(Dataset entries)
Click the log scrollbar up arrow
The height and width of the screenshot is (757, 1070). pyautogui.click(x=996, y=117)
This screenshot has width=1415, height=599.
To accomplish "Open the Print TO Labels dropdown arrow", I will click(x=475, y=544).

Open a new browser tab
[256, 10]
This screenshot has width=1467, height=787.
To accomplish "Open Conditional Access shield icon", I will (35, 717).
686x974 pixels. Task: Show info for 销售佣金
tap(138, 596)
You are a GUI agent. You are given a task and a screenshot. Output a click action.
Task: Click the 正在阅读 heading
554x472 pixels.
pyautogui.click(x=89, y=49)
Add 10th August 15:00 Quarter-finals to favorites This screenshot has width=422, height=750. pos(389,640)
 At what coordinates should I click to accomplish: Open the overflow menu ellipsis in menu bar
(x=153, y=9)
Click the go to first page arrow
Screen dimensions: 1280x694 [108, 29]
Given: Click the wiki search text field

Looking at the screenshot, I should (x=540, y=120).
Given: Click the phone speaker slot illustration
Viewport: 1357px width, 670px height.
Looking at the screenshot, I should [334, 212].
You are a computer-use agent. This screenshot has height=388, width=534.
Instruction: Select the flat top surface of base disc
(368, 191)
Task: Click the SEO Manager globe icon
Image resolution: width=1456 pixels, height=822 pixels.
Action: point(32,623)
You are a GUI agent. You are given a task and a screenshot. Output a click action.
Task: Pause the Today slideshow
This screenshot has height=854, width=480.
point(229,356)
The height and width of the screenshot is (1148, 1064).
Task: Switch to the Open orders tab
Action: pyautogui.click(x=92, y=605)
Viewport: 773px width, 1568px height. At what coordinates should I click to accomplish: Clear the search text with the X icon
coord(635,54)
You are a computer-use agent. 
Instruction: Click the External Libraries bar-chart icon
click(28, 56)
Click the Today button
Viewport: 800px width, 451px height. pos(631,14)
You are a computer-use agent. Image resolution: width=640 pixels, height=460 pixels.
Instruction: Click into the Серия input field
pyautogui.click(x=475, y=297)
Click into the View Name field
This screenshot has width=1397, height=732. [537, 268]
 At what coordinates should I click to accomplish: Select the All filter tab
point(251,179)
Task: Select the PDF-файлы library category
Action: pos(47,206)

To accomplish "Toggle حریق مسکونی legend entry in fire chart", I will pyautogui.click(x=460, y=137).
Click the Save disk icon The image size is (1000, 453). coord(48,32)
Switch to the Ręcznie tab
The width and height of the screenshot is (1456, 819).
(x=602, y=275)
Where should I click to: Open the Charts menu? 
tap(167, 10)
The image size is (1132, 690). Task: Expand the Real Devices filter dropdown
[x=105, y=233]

EXERCISE:
Set down every entry again, word for word.

EXPECTED ANSWER:
Click the log scrollbar up arrow
The height and width of the screenshot is (757, 1070). pyautogui.click(x=996, y=117)
This screenshot has width=1415, height=599.
To accomplish "Open the Print TO Labels dropdown arrow", I will click(x=475, y=544).

Open a new browser tab
[256, 10]
This screenshot has width=1467, height=787.
To accomplish "Open Conditional Access shield icon", I will (35, 717).
686x974 pixels. Task: Show info for 销售佣金
tap(138, 596)
You are a GUI agent. You are given a task and a screenshot. Output a click action.
Task: Click the 正在阅读 heading
554x472 pixels.
pyautogui.click(x=89, y=49)
Add 10th August 15:00 Quarter-finals to favorites This screenshot has width=422, height=750. pos(389,640)
 At what coordinates should I click to accomplish: Open the overflow menu ellipsis in menu bar
(x=153, y=9)
Click the go to first page arrow
Screen dimensions: 1280x694 [108, 29]
Given: Click the wiki search text field

Looking at the screenshot, I should (x=540, y=120).
Given: Click the phone speaker slot illustration
Viewport: 1357px width, 670px height.
Looking at the screenshot, I should [334, 212].
You are a computer-use agent. This screenshot has height=388, width=534.
Instruction: Select the flat top surface of base disc
(368, 191)
Task: Click the SEO Manager globe icon
Image resolution: width=1456 pixels, height=822 pixels.
Action: point(32,623)
You are a GUI agent. You are given a task and a screenshot. Output a click action.
Task: Pause the Today slideshow
This screenshot has height=854, width=480.
point(229,356)
The height and width of the screenshot is (1148, 1064).
Task: Switch to the Open orders tab
Action: pyautogui.click(x=92, y=605)
Viewport: 773px width, 1568px height. At what coordinates should I click to accomplish: Clear the search text with the X icon
coord(635,54)
You are a computer-use agent. 
Instruction: Click the External Libraries bar-chart icon
click(28, 56)
Click the Today button
Viewport: 800px width, 451px height. pos(631,14)
You are a computer-use agent. Image resolution: width=640 pixels, height=460 pixels.
Instruction: Click into the Серия input field
pyautogui.click(x=475, y=297)
Click into the View Name field
This screenshot has width=1397, height=732. [537, 268]
 At what coordinates should I click to accomplish: Select the All filter tab
point(251,179)
Task: Select the PDF-файлы library category
Action: pos(47,206)

To accomplish "Toggle حریق مسکونی legend entry in fire chart", I will pyautogui.click(x=460, y=137).
Click the Save disk icon The image size is (1000, 453). coord(48,32)
Switch to the Ręcznie tab
The width and height of the screenshot is (1456, 819).
(x=602, y=275)
Where should I click to: Open the Charts menu? 
tap(167, 10)
The image size is (1132, 690). Task: Expand the Real Devices filter dropdown
[x=105, y=233]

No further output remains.